What you should do: Copy the lines in the rows below, starting at the line that contains "Given: Click the Undo arrow icon" and ending after the line that contains "pyautogui.click(x=125, y=22)". Omit the pictures from your copy.

[Dataset rows]

────────────────────────────────────────

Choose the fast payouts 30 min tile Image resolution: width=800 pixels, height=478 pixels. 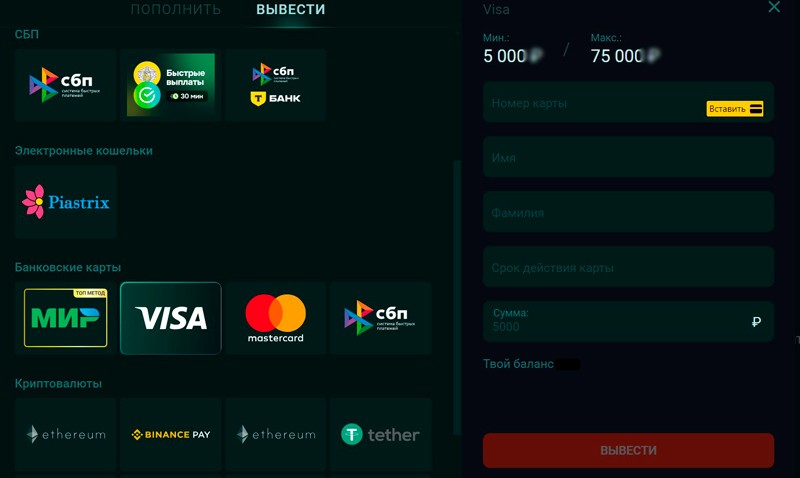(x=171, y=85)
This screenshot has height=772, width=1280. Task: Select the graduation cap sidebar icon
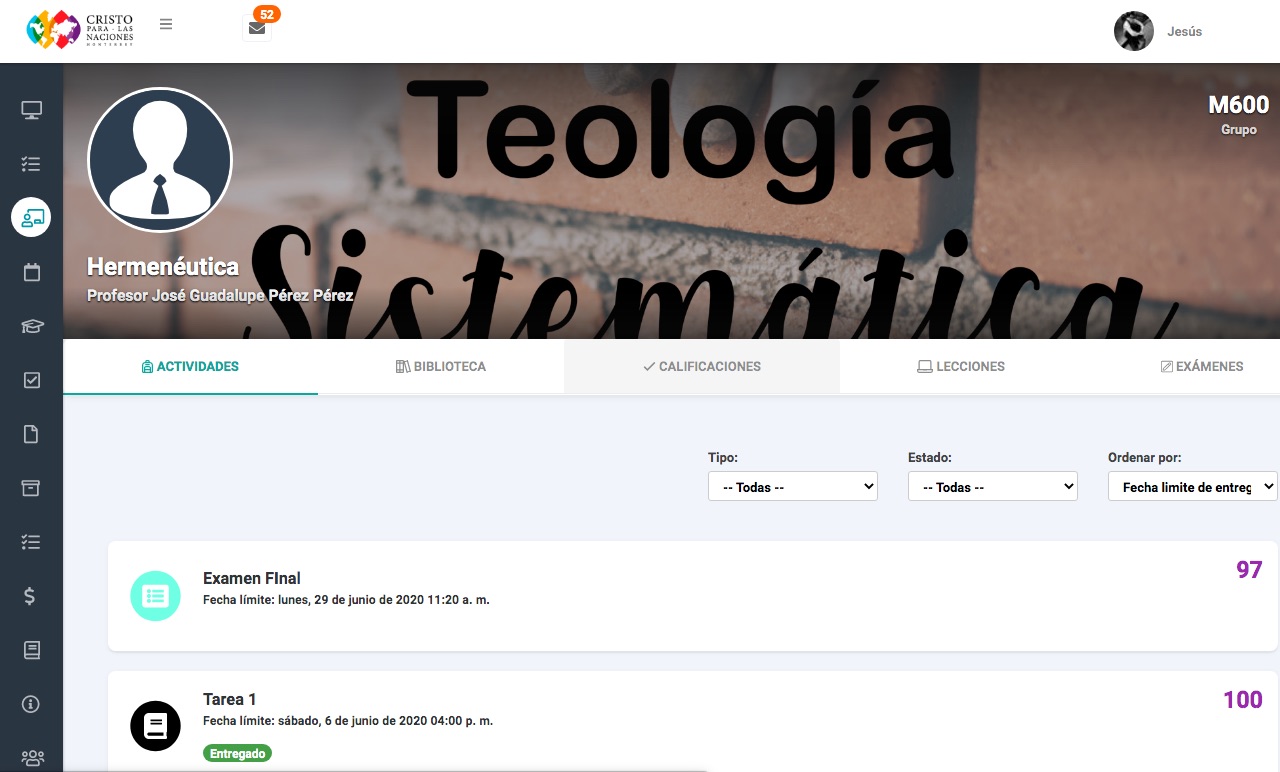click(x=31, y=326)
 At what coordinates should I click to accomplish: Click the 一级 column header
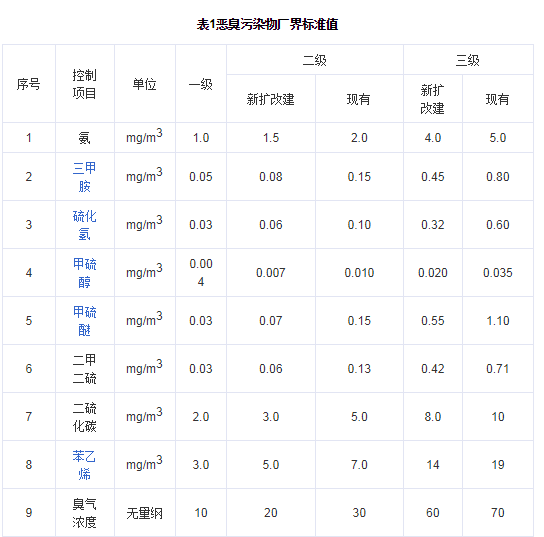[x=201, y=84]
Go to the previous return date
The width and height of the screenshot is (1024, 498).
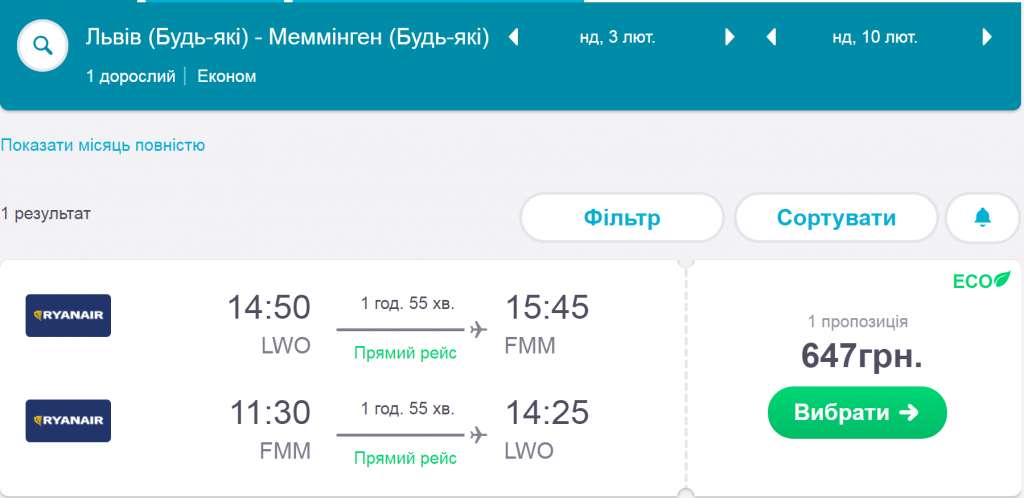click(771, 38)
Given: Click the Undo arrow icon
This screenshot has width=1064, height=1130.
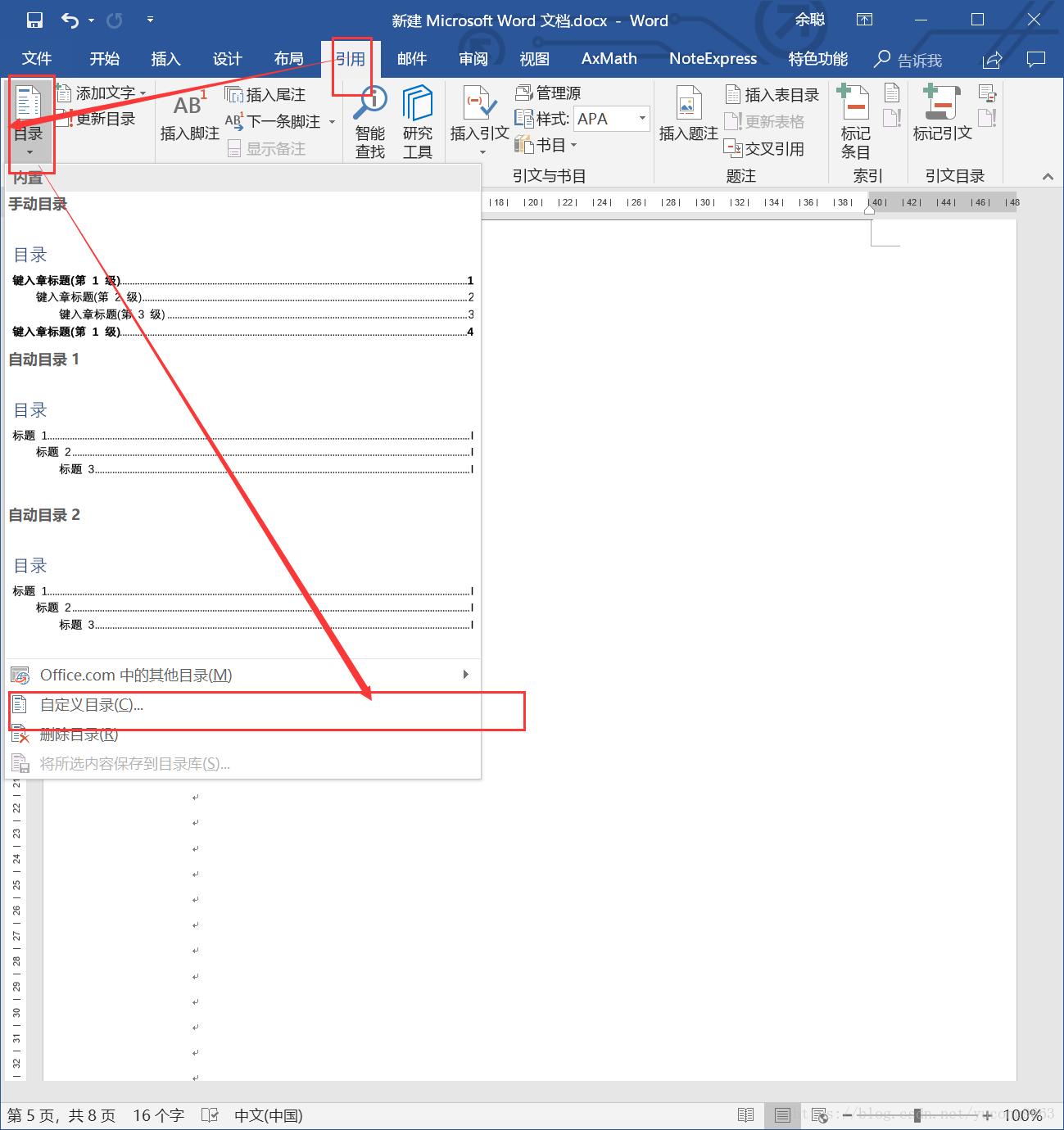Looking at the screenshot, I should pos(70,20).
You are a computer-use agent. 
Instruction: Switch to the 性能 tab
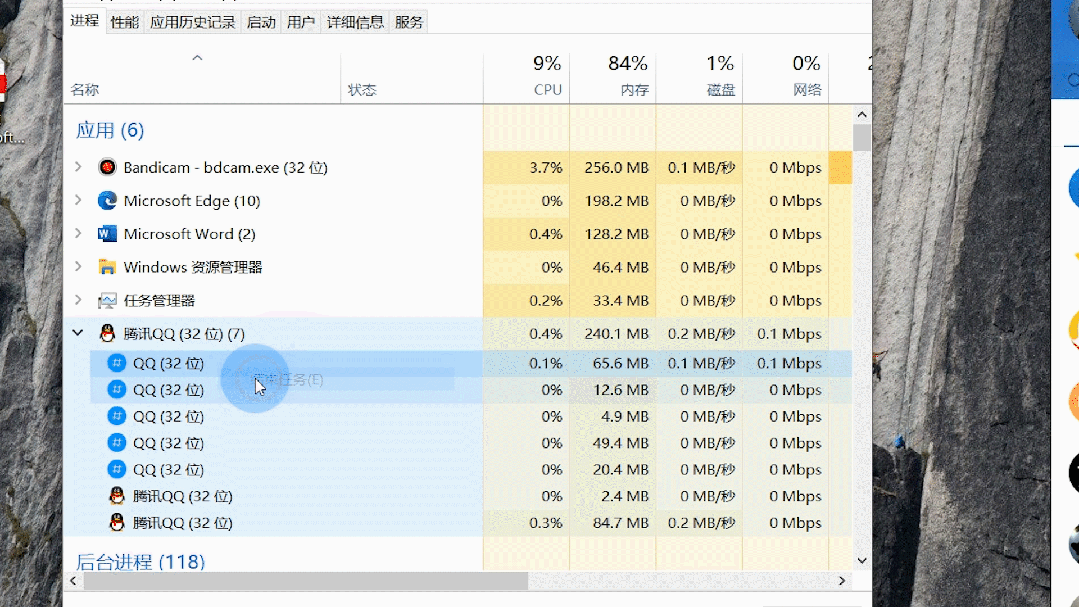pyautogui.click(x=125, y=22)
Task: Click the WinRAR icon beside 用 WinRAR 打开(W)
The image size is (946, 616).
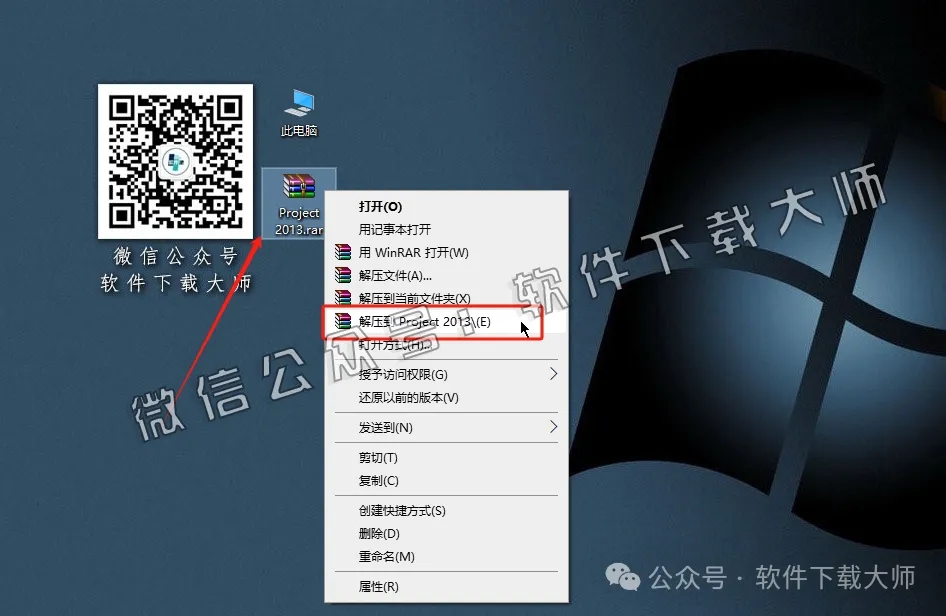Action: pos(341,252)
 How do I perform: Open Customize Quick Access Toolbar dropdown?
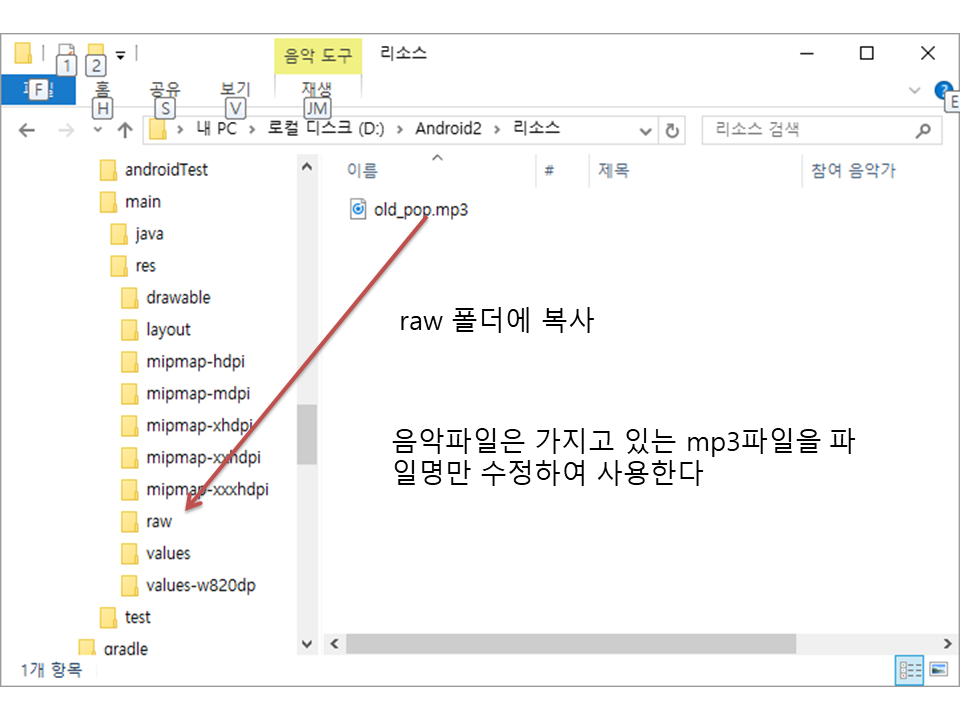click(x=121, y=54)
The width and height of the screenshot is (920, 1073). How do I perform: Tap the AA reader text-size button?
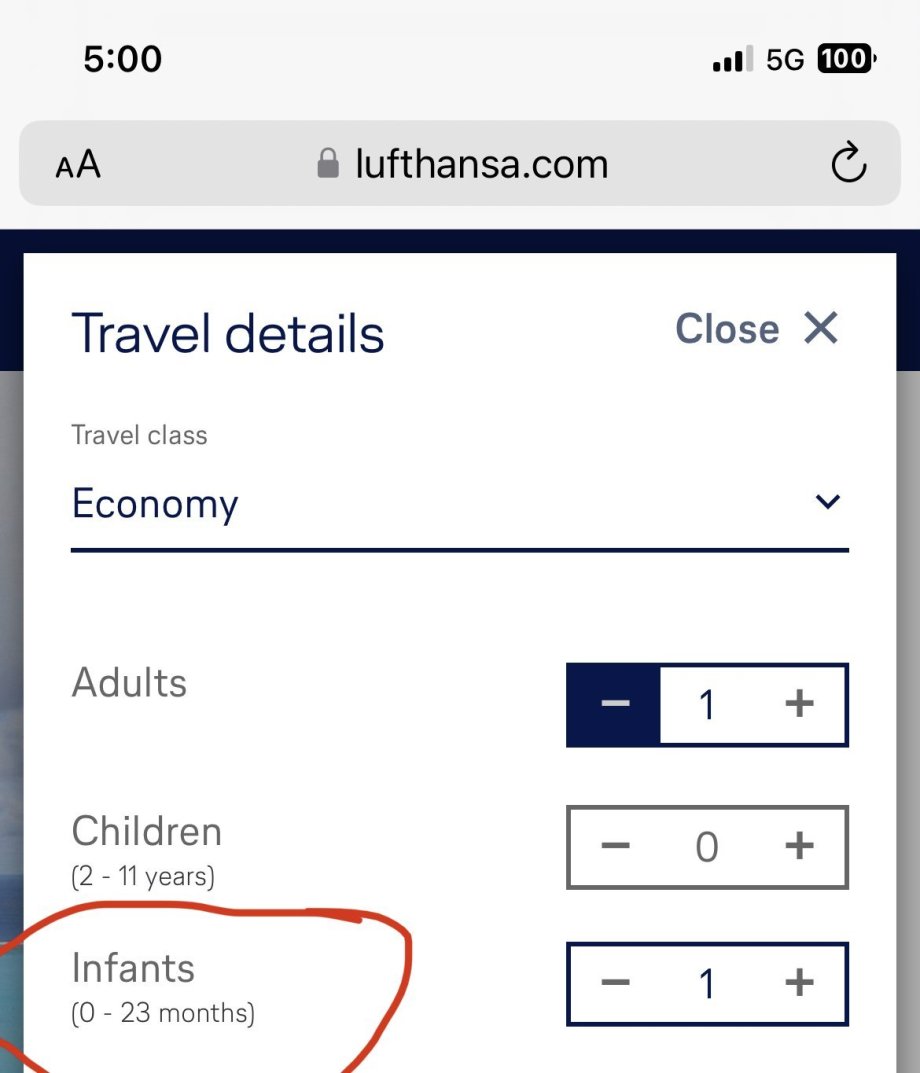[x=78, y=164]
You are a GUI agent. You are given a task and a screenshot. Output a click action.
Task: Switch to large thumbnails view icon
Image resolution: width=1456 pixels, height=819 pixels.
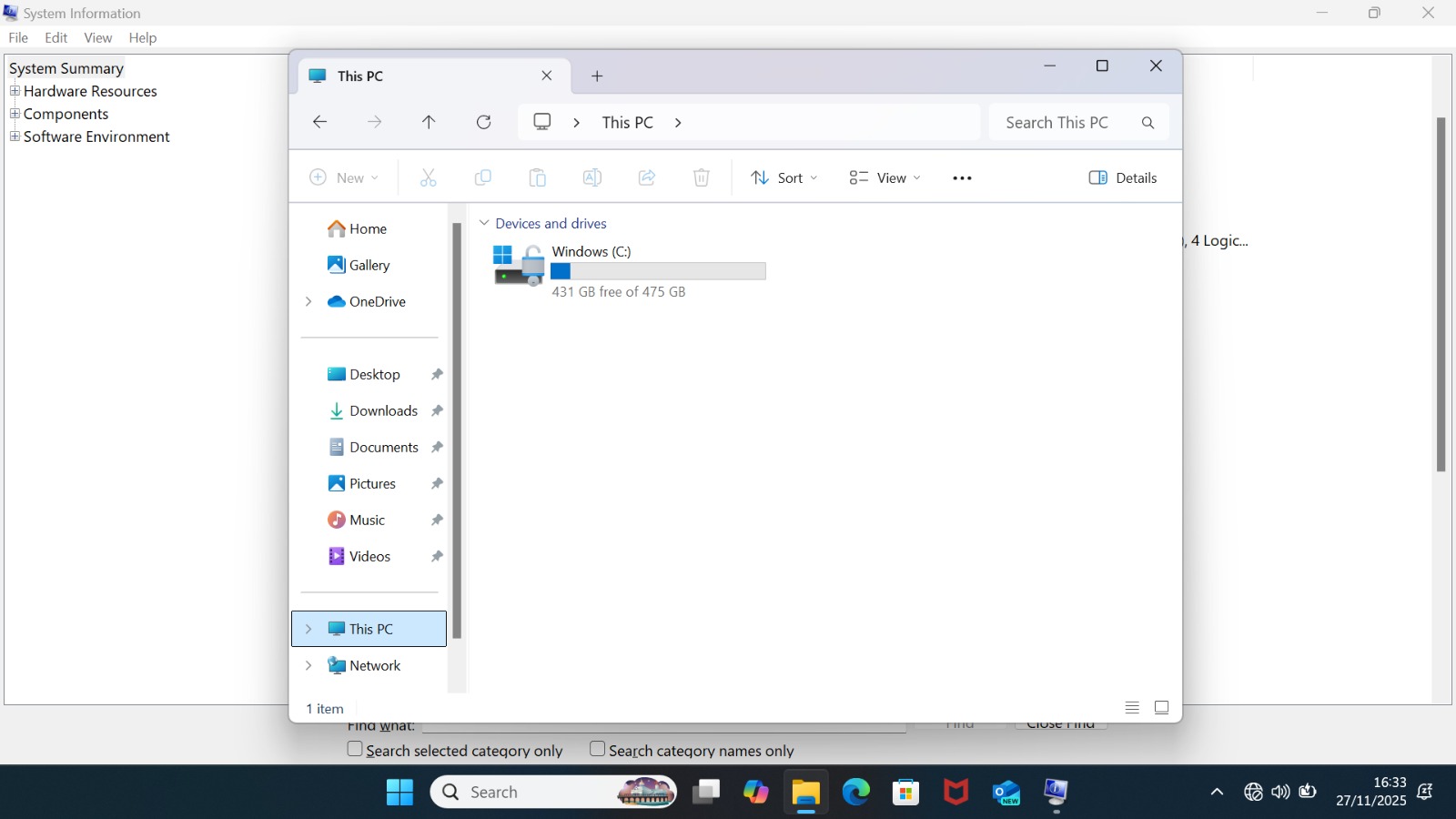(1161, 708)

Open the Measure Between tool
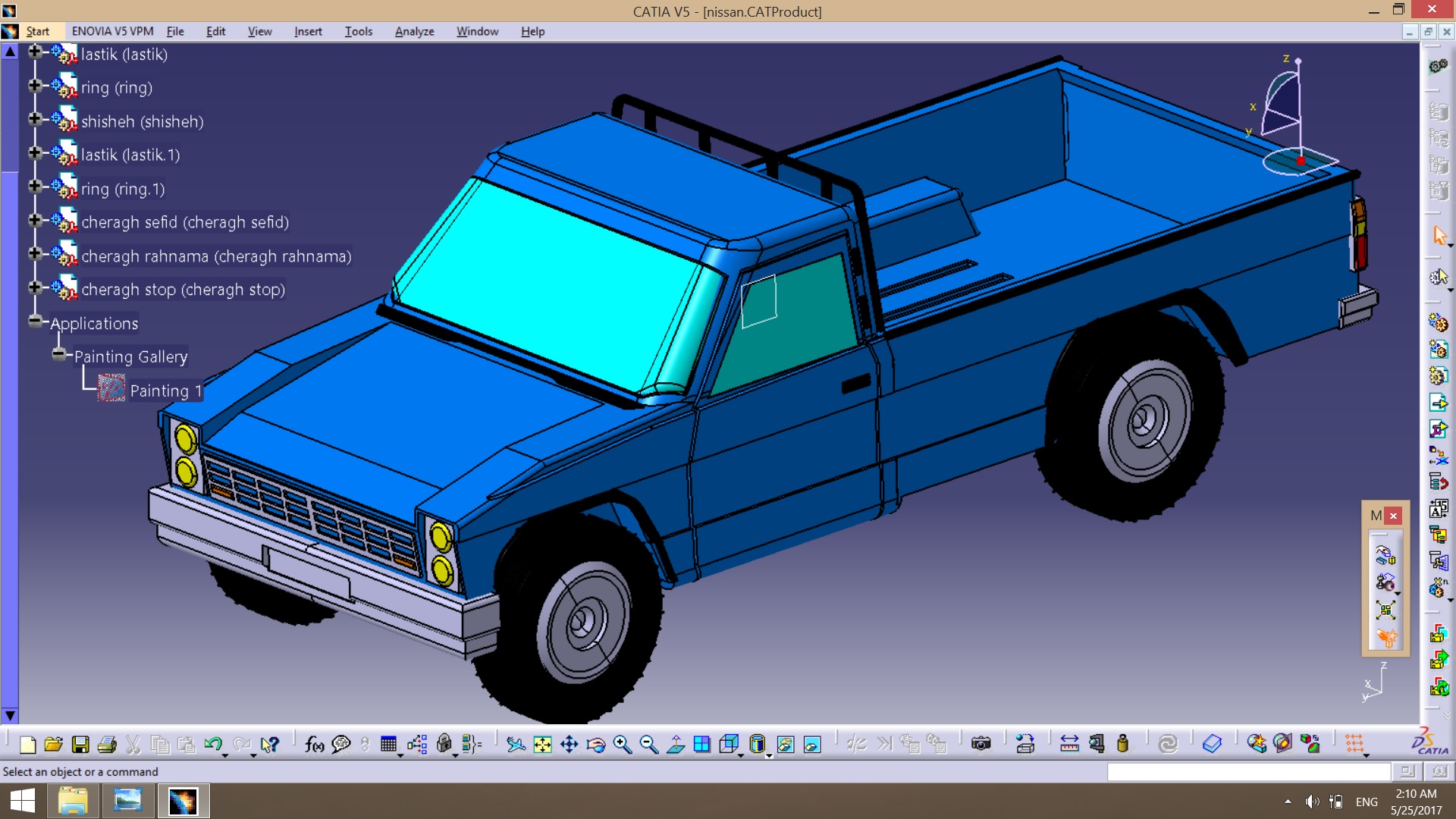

────────────────────────────────────────

Finished answer:
Given: Click the Undo arrow icon
This screenshot has width=1064, height=1130.
Looking at the screenshot, I should pos(70,20).
You are a computer-use agent. 
Instruction: Switch to the 性能 tab
pyautogui.click(x=125, y=22)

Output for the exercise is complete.